◆ What needs to be done
A verbatim repetition of the data below is requested, without images.

◆ Data extracted from a collection
++++
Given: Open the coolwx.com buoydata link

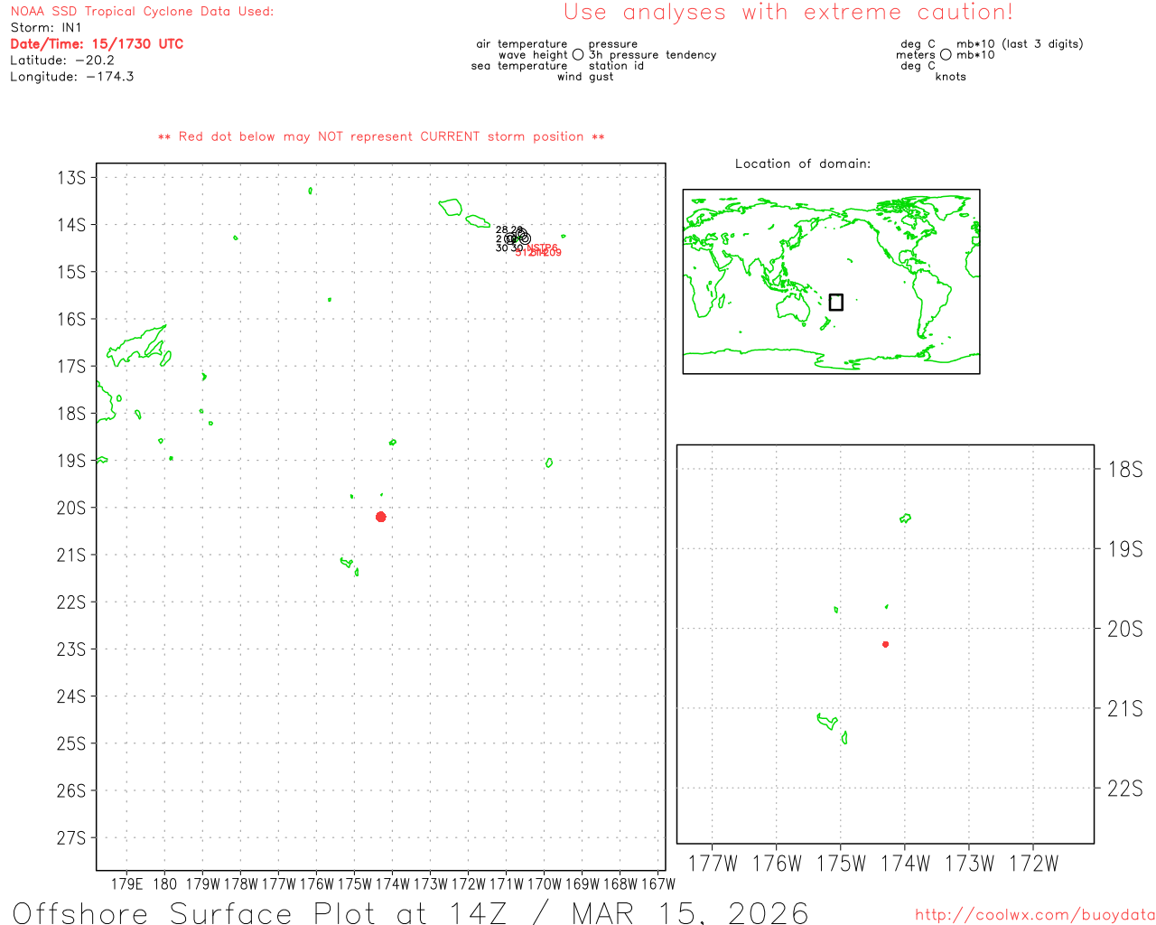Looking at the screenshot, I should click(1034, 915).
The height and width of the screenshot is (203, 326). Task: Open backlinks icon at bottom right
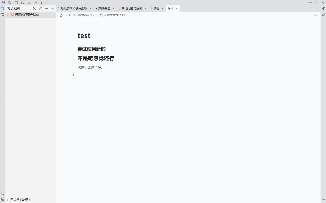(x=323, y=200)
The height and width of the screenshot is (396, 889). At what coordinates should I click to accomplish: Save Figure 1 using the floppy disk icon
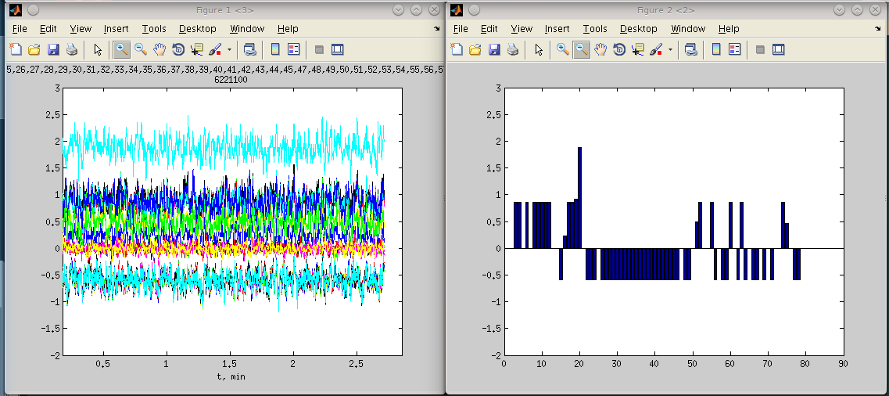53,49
++++
◆ Response for this exercise
Given: Open the coolwx.com buoydata link

Looking at the screenshot, I should click(1034, 915).
The height and width of the screenshot is (203, 326). Task: Open backlinks icon at bottom right
(x=323, y=200)
The height and width of the screenshot is (396, 889). At what coordinates should I click to accomplish: Save Figure 1 using the floppy disk icon
53,49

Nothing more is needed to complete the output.